Demi mendukung kelancaran pemerintahan pendudukan Jepang di Indonesia yang sifatnya militer,
Jepang juga mengembangkan pemerintahan sipil.
Pada bulan Agustus 1942, pemerintahan militer berusaha meningkatkan sistem pemerintahan,
antara lain dengan mengeluarkan UU No. 27 tentang pemerintahan daerah dan dimantapkan
dengan Undang-Undang No.28 tentang pemerintahan shu serta tokubetsushi. Dengan Undang-
Undang tersebut, pemerintahan akan dilengkapi dengan pemerintah sipil.

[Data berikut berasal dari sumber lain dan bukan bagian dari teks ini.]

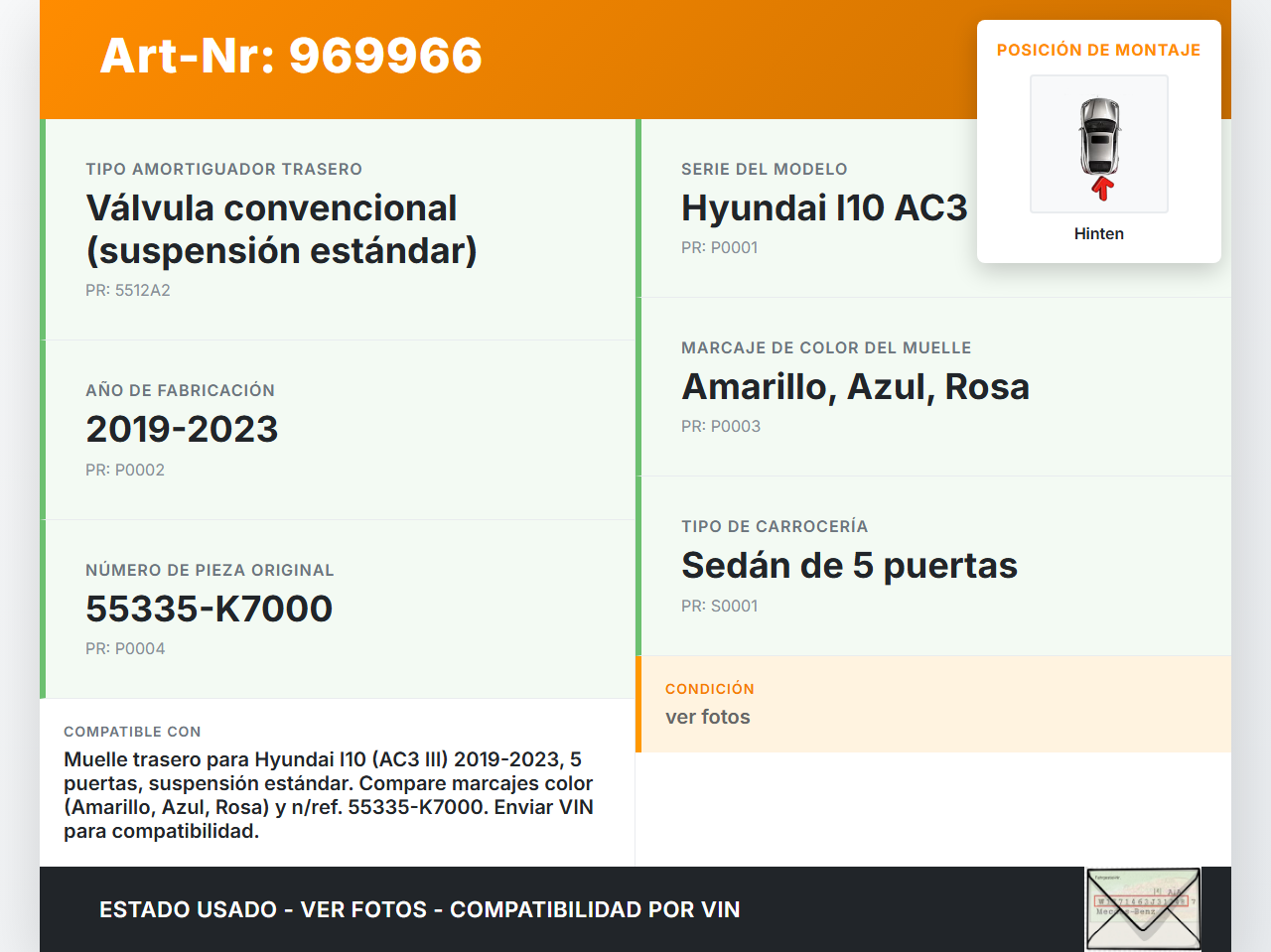Click the PR: 5512A2 code
Viewport: 1271px width, 952px height.
128,290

Menurut UU No.28 tersebut, Jepang membagi wilayah pemerintahan daerah menjadi beberapa
tingkatan yaitu :
Shu : Karesidenan (pemerintahan daerah yang tertinggi), dipimpin oleh seorang shocukan (seperti
Gubernur). Shocukan juga memiliki kekuasaan yaitu kekuasaan legislatif dan eksekutif seperti
Gubernur pada Hindia-Belanda.
Pembagian wilayah tersebut mencakup seluruh Pulau Jawa dan Madura terkecuali Kochi Yogyakarta
dan Surakarta. Adapun Jepang membagi Pulau Jawa dan Madura menjadi 17 Shu.

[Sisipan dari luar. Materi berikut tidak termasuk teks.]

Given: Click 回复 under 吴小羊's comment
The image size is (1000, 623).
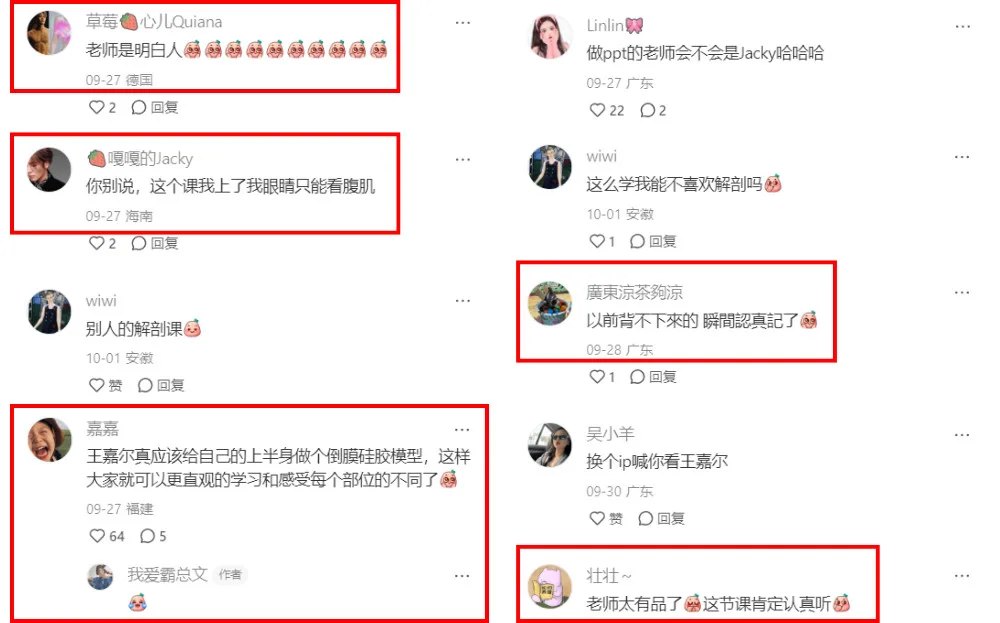Looking at the screenshot, I should point(661,518).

Pemerintah pendudukan Jepang juga dapat membentuk sebuah kota yang dianggap memiliki posisi
yang sangat penting sehingga menjadi daerah otonomi (daerah swatantra). Daerah ini disebut juga
tokubetsushi (kota istimewa), yang posisi dan kewenangannya seperti shu yang berada langsung di
bawah pengawasan gunseikan. Misalnya adalah Kota Batavia sebagai Batavia Tokubetsushi di bawah
pimpinan Tokubetu Shico.
Kebijakan pemerintahan militer Jepang dalam bidang birokrasi politik memberikan dampak bagi
bangsa Indonesia. Antara lain yaitu :
Negatif
Bangsa Indonesia mendapatkan pengetahuan tentang cara mengatur pemerintahan yang baik,
karena diberikan kesempatan oleh Jepang untuk menduduki jabatan penting dalam pemerintahan
seperti Gubernur dan wakil gubernur, Residen maupun Kepala Polisi.